** Extracted text follows **

No restart points in minirosetta 3.46?

Message boards : Number crunching : No restart points in minirosetta 3.46?

To post messages, you must log in.

AuthorMessage
Wissi

Send message
Joined: 19 Nov 08
Posts: 14
Credit: 485,807
RAC: 0
Message 76080 - Posted: 1 Oct 2013, 8:51:56 UTC

Hi all,

I'm quite upset about the fact, that there seem to be no restart points in minirosetta 3.46 (or whatever these points are called).

I do the number crunching on my office laptop and on my home pc. On the office laptop I get tasks, that have an estimated run time of 7 hours. Since I also have other projects in BOINC than rosetta@home, you can easily figure out, that the effecive run time is far longer than 7 hours.

Now when I finish my work after 8 or 9 hours, I shutdown the office laptop. This leads to the fact, that all the hours spent for the calculation of the minirosetta project are wasted, because the task still has an estimated time left of 2 or 3 hours. The next day, the task starts again from scratch, and the task can never be completed.

** End of Extracted text **
** Provided information follows **

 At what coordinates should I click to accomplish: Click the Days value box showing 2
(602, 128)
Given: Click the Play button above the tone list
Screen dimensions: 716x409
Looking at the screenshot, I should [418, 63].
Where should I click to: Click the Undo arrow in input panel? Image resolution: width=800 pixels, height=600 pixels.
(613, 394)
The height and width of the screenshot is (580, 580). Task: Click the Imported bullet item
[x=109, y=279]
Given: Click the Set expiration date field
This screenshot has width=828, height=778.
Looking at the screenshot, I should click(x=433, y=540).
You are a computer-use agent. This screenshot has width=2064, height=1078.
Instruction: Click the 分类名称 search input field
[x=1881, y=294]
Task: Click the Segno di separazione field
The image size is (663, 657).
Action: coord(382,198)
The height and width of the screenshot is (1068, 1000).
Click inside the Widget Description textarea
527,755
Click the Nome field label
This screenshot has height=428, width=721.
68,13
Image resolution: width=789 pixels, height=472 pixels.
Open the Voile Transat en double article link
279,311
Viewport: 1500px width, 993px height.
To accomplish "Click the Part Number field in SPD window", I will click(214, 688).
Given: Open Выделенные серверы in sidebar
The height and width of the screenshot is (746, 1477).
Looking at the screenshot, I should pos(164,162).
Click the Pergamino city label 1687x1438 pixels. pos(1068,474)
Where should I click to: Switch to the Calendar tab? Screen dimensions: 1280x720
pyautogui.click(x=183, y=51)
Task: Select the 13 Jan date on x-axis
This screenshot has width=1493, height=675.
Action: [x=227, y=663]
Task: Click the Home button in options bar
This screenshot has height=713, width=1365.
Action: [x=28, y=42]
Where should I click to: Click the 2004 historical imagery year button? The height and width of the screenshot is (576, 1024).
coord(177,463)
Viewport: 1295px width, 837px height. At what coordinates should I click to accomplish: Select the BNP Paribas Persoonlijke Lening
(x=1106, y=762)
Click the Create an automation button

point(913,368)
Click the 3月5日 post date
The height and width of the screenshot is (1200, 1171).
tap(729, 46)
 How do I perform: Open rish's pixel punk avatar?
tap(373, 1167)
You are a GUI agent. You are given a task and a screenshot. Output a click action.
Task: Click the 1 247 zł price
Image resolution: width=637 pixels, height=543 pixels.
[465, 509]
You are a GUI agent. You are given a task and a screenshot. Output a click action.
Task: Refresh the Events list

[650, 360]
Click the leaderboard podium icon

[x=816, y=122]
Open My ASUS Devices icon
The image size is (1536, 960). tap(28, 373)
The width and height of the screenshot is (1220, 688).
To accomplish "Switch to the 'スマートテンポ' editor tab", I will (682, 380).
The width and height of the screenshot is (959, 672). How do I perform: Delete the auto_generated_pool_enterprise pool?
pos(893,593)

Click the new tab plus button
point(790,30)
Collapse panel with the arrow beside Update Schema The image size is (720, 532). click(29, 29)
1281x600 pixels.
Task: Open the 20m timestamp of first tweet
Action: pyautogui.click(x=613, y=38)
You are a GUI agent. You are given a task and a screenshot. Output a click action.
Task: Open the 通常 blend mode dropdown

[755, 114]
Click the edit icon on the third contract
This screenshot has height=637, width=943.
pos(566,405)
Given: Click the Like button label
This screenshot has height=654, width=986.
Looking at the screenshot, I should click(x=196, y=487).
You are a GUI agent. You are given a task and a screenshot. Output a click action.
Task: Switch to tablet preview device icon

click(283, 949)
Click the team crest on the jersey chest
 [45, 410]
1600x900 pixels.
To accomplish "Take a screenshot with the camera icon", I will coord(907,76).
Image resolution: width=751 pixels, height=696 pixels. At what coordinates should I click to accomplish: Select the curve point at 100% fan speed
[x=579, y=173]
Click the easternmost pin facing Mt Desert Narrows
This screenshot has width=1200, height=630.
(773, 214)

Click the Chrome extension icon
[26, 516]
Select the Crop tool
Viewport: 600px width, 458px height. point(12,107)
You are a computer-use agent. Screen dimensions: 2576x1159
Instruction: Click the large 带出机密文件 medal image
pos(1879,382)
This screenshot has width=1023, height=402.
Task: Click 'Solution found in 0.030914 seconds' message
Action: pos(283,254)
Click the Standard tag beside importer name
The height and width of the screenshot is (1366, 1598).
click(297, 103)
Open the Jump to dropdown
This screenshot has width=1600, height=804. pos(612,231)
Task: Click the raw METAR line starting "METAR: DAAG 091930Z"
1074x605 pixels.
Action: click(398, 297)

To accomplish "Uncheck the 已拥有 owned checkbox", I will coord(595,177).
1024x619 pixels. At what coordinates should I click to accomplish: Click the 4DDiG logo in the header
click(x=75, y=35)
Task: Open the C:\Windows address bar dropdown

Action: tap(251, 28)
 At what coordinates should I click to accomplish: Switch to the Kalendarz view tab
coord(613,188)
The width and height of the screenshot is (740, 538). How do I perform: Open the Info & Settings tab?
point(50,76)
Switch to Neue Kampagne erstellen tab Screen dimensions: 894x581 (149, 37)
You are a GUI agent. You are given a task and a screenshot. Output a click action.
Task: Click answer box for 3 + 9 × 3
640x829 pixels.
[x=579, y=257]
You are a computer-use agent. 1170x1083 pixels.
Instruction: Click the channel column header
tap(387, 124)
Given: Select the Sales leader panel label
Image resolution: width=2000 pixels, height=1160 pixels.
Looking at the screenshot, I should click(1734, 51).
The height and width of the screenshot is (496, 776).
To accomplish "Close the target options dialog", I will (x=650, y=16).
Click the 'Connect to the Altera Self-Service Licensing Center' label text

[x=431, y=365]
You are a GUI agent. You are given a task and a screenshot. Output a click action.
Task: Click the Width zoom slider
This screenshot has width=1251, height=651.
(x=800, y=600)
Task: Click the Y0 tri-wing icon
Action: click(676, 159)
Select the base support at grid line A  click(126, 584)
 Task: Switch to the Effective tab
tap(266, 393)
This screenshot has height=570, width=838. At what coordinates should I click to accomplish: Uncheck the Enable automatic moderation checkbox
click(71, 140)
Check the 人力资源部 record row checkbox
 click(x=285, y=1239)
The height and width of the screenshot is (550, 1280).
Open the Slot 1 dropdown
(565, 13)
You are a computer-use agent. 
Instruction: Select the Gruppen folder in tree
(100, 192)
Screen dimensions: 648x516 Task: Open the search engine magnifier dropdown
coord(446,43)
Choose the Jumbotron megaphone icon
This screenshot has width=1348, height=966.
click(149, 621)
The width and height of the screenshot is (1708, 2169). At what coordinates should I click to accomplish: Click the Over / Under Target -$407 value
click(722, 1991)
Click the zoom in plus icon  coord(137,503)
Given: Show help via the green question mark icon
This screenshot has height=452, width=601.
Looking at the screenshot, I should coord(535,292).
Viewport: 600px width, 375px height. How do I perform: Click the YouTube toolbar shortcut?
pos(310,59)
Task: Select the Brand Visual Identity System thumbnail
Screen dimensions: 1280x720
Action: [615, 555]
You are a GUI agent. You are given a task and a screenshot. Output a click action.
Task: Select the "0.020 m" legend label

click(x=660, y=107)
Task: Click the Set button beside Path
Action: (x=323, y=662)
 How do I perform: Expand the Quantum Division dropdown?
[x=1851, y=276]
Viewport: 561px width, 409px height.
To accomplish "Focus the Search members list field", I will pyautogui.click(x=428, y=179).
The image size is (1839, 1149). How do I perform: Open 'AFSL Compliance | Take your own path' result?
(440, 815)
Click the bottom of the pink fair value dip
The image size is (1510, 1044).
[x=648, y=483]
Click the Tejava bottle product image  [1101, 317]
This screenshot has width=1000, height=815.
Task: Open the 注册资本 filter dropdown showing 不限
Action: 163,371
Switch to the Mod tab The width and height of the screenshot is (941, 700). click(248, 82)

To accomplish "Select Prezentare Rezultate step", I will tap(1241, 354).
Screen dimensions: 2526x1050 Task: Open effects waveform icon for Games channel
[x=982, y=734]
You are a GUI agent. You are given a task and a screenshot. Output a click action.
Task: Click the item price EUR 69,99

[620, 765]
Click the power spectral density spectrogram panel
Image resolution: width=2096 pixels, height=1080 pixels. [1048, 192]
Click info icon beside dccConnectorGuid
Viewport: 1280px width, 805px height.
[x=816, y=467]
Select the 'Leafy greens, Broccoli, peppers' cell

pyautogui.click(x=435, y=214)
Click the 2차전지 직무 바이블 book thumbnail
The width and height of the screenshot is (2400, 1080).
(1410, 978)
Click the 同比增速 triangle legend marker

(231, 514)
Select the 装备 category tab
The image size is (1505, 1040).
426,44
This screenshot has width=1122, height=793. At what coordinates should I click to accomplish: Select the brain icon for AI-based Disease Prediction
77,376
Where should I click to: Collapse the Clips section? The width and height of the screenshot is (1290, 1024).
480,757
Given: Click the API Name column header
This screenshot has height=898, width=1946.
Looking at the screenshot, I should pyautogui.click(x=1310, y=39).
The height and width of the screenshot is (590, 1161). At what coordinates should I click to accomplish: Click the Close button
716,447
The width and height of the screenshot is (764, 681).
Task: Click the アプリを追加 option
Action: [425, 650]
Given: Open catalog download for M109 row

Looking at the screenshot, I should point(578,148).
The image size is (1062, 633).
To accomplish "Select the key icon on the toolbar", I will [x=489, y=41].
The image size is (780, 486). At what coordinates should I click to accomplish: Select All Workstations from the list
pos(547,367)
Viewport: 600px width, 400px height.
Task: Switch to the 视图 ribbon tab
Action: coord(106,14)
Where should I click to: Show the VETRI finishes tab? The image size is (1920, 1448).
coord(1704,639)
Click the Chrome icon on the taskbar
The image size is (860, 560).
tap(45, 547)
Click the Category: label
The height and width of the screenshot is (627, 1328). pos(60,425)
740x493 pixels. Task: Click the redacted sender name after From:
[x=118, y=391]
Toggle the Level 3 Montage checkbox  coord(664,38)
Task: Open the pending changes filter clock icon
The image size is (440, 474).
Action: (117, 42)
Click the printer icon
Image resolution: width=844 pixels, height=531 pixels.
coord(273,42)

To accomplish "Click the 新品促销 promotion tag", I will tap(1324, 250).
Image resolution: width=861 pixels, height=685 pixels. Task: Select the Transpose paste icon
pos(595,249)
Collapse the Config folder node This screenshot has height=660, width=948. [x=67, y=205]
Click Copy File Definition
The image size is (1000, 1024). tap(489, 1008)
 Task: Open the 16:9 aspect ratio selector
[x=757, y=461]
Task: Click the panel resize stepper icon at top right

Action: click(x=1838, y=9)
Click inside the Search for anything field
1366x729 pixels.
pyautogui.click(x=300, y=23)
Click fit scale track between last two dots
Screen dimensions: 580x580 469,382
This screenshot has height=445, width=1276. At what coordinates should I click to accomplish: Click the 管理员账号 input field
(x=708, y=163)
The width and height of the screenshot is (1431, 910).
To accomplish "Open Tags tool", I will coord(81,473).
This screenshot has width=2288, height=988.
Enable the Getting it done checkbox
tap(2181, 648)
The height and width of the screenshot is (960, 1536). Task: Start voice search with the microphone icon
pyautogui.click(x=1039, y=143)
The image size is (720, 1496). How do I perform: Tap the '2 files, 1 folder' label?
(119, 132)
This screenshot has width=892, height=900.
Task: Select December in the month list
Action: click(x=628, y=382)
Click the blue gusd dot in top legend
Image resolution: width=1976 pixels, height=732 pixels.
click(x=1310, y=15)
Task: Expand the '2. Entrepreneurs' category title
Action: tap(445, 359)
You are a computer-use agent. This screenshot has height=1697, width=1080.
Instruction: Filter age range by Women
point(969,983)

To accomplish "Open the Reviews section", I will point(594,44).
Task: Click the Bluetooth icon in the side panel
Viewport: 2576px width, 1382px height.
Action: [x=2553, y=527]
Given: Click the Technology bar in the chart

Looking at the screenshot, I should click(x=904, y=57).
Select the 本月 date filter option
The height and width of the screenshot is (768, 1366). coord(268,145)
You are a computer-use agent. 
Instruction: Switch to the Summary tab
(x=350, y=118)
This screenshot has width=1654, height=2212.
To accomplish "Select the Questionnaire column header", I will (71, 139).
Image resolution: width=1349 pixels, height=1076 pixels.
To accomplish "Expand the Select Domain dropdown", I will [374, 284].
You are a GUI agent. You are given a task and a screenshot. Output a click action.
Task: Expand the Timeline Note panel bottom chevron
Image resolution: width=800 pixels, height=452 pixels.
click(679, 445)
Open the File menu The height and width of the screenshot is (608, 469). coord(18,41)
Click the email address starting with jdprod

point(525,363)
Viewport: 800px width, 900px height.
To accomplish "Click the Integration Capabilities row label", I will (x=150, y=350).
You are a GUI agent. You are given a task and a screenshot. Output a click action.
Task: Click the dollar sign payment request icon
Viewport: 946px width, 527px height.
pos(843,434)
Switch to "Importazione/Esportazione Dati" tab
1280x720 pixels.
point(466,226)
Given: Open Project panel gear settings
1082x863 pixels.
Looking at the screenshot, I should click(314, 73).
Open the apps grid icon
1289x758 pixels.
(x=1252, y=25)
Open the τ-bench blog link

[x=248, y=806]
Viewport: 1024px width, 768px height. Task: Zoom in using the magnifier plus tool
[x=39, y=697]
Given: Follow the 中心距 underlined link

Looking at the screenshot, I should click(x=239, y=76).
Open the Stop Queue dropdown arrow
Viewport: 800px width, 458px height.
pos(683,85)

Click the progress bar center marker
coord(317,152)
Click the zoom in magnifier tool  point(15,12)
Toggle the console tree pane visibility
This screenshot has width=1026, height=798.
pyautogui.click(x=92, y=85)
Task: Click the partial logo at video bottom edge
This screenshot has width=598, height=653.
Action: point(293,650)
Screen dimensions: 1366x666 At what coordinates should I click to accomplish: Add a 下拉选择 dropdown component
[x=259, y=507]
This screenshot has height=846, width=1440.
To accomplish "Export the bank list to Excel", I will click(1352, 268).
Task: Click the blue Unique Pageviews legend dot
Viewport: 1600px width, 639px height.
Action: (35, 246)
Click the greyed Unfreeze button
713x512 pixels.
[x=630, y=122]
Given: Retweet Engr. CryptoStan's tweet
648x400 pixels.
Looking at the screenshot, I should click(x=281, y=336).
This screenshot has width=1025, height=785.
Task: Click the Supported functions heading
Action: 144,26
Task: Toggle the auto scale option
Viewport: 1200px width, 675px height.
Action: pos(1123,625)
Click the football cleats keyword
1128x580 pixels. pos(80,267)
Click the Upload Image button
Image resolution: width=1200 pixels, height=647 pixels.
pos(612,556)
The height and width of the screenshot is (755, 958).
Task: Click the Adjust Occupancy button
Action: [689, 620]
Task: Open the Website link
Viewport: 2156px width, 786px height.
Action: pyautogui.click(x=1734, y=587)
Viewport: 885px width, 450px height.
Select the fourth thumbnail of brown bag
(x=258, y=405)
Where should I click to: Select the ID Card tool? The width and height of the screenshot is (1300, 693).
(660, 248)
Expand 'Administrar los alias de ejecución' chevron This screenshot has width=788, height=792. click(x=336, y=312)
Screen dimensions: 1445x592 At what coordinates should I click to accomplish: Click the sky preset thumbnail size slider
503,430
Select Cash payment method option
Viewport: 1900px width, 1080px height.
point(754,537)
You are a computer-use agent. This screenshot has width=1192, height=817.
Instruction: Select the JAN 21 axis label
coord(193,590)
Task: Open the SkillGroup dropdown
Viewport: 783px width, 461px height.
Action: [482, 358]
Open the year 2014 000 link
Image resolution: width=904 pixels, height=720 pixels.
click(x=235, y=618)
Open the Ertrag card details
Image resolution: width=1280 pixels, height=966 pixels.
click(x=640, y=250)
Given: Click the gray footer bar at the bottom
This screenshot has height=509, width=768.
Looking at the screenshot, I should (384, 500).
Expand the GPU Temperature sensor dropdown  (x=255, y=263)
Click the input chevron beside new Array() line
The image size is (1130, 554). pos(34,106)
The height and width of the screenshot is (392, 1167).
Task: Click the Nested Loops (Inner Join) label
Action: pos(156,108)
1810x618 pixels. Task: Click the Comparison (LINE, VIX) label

** End of Provided information **

**Task item**
Return word for word the part of the minirosetta thread starting at "Send message" and ending at "than 7 hours.". The records play no part here.

**Output**
Send message
Joined: 19 Nov 08
Posts: 14
Credit: 485,807
RAC: 0
Message 76080 - Posted: 1 Oct 2013, 8:51:56 UTC

Hi all,

I'm quite upset about the fact, that there seem to be no restart points in minirosetta 3.46 (or whatever these points are called).

I do the number crunching on my office laptop and on my home pc. On the office laptop I get tasks, that have an estimated run time of 7 hours. Since I also have other projects in BOINC than rosetta@home, you can easily figure out, that the effecive run time is far longer than 7 hours.